The seven layers are taught zealously in most introductory networking courses. You may have had them permanently drilled into your head with the help of one or two fun little mnemonics! (My favorite is “All people seem to need data processing.”) As we discuss the functions of the different layers, keep in mind that the layers of the OSI model are arbitrary. They're not written on stone tablets, nor are they the result of a rigorous scientific process that conclusively proved that the perfect network has these seven layers. The ISO arrived at each layer by attempting to group similar network functions together in a layer and then organizing the layers in a hierarchical fashion so that each layer of functions is dependent on the one below it. This led to impressive results in layers 1–4 (the lower layers) and utter confusion in layers 5–7 (the upper layers).

Table 1.1shows what common protocols fall into each of the lower layers.

Table 1.1 The lower layers and their associated protocols

One thing that has always been clear about the OSI model is that the Application layer includes application data and application protocols. The Hypertext Transfer Protocol (HTTP) is an application protocol that a web browser uses for communicating with web servers. Application data would be an HTTP GET request that the browser sends to a web server. Likewise, the web page that the server sends in response would also be application data. In short, application data is whatever the application sends or receives over the network.

Incidentally, an application can use more than one protocol. For example, when a web browser uses the Hypertext Transfer Protocol Secure (HTTPS) protocol to send a request to a web server, it's making use of two protocols: HTTP and Transport Layer Security (TLS). Despite the latter's confusing name, both are application protocols.

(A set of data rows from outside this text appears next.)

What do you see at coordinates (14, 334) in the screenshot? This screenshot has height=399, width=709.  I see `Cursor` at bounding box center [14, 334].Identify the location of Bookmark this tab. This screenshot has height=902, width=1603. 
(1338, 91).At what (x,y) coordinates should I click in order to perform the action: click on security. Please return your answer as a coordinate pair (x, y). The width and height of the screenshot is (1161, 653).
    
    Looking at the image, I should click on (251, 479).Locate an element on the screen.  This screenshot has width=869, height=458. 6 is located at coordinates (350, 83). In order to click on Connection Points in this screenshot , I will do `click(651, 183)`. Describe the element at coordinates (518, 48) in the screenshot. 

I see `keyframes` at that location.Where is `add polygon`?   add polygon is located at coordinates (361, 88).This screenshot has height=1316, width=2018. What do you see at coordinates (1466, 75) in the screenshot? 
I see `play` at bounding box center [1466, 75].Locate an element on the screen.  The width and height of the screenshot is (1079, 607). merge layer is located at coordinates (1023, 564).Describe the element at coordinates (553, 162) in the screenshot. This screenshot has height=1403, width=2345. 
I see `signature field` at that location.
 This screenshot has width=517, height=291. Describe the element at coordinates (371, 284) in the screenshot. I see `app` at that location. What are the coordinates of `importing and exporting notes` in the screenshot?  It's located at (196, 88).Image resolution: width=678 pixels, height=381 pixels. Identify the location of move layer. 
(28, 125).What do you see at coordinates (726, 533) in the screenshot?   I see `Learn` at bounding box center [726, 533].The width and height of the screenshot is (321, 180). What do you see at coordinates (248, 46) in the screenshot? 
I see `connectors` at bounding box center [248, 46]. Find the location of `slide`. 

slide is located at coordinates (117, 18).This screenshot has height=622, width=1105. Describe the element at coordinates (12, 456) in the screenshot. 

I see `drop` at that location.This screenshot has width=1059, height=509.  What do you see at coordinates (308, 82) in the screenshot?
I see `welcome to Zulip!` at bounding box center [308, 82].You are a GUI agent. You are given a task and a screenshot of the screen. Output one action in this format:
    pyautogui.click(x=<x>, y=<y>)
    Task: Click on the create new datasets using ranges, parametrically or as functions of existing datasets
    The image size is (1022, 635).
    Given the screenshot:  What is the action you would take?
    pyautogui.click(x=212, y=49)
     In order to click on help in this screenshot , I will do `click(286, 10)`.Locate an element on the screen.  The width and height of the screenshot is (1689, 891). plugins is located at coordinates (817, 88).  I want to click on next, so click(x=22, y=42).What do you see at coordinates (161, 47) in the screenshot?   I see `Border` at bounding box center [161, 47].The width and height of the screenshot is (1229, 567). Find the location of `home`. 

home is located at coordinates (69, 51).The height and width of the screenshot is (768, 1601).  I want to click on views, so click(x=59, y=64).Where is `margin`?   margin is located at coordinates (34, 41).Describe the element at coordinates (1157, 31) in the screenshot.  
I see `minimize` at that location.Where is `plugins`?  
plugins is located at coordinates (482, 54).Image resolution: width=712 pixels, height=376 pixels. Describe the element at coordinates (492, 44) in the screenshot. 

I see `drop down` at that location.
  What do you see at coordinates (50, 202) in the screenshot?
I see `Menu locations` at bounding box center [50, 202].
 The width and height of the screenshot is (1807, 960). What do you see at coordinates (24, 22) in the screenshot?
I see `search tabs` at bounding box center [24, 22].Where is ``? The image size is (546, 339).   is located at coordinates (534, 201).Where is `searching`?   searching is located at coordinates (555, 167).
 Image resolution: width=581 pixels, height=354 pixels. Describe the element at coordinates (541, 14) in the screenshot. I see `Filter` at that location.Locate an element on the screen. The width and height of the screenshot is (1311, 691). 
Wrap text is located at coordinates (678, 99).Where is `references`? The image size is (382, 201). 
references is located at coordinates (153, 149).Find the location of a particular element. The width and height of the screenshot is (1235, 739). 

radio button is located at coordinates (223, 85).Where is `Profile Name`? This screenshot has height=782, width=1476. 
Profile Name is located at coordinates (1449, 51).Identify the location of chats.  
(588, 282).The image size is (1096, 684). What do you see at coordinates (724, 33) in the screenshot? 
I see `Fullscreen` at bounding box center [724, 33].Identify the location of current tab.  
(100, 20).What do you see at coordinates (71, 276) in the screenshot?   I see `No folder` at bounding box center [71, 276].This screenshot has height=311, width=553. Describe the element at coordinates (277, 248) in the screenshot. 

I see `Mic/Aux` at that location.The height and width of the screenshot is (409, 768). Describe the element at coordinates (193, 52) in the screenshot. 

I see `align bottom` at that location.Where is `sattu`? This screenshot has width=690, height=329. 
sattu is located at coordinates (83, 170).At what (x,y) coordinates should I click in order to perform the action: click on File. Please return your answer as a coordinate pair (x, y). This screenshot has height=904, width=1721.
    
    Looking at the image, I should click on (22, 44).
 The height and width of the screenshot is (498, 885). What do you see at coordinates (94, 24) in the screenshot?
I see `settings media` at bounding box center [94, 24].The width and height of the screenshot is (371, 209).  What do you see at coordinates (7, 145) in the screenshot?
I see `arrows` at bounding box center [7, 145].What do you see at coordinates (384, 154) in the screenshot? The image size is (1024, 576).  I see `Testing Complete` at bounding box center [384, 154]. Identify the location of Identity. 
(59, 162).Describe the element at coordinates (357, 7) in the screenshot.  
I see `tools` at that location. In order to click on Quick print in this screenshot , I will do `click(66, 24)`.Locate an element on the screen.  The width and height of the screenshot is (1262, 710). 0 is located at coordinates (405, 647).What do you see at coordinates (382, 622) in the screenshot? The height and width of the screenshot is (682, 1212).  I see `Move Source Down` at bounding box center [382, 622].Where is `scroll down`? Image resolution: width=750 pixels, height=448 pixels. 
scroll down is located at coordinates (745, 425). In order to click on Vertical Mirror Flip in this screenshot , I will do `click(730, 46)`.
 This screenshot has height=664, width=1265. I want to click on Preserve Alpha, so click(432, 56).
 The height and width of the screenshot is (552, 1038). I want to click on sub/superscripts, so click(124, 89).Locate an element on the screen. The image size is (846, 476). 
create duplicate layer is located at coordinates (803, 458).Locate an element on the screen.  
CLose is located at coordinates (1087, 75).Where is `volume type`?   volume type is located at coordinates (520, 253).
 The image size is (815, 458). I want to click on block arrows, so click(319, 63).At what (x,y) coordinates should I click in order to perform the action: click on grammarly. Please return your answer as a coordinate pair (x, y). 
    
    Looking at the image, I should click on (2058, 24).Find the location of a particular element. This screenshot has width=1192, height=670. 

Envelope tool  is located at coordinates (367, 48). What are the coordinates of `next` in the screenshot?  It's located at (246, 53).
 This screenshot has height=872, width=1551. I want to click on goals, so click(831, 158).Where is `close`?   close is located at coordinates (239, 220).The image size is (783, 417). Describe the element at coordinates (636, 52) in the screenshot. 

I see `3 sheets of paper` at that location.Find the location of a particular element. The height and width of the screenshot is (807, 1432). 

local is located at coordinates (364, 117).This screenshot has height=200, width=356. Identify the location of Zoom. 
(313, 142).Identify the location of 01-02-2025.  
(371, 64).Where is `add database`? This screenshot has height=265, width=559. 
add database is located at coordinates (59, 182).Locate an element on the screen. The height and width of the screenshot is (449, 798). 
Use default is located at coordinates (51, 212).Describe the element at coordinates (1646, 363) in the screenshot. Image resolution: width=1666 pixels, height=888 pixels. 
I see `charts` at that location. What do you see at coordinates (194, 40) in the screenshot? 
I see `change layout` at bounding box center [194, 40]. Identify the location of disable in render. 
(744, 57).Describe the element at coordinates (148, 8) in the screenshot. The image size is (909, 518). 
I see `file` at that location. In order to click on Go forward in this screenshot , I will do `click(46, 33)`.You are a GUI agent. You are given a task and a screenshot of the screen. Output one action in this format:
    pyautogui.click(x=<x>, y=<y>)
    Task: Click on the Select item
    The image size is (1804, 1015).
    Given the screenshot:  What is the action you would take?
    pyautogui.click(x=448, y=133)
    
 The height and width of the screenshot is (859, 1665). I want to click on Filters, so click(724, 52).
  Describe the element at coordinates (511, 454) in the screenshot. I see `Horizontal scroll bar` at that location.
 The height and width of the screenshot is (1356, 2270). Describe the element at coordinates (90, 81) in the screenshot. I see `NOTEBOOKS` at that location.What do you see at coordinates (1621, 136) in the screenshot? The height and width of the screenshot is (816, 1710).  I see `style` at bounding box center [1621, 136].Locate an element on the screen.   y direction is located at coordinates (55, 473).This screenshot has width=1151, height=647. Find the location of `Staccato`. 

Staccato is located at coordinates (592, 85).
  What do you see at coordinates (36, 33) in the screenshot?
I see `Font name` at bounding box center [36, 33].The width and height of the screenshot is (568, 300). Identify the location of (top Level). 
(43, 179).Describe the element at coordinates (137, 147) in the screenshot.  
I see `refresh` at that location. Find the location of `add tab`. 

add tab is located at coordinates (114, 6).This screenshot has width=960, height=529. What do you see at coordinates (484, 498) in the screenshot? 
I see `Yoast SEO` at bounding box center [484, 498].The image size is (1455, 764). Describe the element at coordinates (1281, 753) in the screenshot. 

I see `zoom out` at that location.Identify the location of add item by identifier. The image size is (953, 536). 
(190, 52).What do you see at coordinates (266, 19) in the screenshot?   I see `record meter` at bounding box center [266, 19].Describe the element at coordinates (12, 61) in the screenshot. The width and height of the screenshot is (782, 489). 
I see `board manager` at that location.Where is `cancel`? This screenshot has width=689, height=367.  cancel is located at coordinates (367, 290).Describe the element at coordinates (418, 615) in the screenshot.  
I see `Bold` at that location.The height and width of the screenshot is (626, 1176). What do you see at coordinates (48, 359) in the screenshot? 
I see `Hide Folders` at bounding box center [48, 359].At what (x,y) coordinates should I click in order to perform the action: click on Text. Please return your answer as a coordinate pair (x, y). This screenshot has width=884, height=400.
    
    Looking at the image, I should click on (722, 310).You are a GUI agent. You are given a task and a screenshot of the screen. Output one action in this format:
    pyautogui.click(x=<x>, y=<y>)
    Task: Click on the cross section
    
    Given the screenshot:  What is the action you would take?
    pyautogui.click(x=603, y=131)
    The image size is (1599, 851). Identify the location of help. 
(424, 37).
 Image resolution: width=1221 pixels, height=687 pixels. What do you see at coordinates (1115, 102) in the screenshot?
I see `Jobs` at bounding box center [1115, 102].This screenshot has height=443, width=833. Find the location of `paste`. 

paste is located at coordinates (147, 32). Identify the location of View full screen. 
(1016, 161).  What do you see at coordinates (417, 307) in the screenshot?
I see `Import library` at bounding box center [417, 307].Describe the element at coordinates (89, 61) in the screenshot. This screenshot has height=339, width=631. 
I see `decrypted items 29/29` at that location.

For all practical purposes, the upper layers (Session, Presentation, and Application) are one layer: the Application layer. The actual functions of the Session and Presentation layers—things like authentication and negotiating an application protocol—occur in the application anyway. They don't include any network functions and are concerned only with application data and application protocols.

The ISO never clearly defined what a layer is. The closest they came was a circular definition. But we can infer from the OSI reference model what they had in mind.

For the curious, the ISO defined a layer as a “subdivision of the OSI architecture, constituted by subsystems of the same rank” (ISO/IEC 7498-1). While it's tautological that “subsystems of the same rank” are conceptually in the same layer, it still doesn't tell us what a layer is .

The concept of layering comes straight from software development (many of the OSI folks were operating system developers). The idea was that applications would treat the network as a software abstraction, somewhat like a filesystem. A filesystem acts as a layer that sits between the application and physical storage (e.g., disks). When the application needs to store some data, it just sends that data to the filesystem layer, which in turn takes care of the specifics of writing it to disk.

The OSI folks thought that in the same way that an application can store data on a filesystem without having to know anything about the underlying disks, so could it also send data over a network without requiring any network-specific coding or knowing anything about the network's infrastructure. Each layer would consist of a set of network-related functions implemented by the operating system or some middleware that would sit between the application and the host's physical network interface. Collectively, these layers would handle all the mechanisms of getting the application data onto the network and giving the network enough information to make sure the data got to its destination.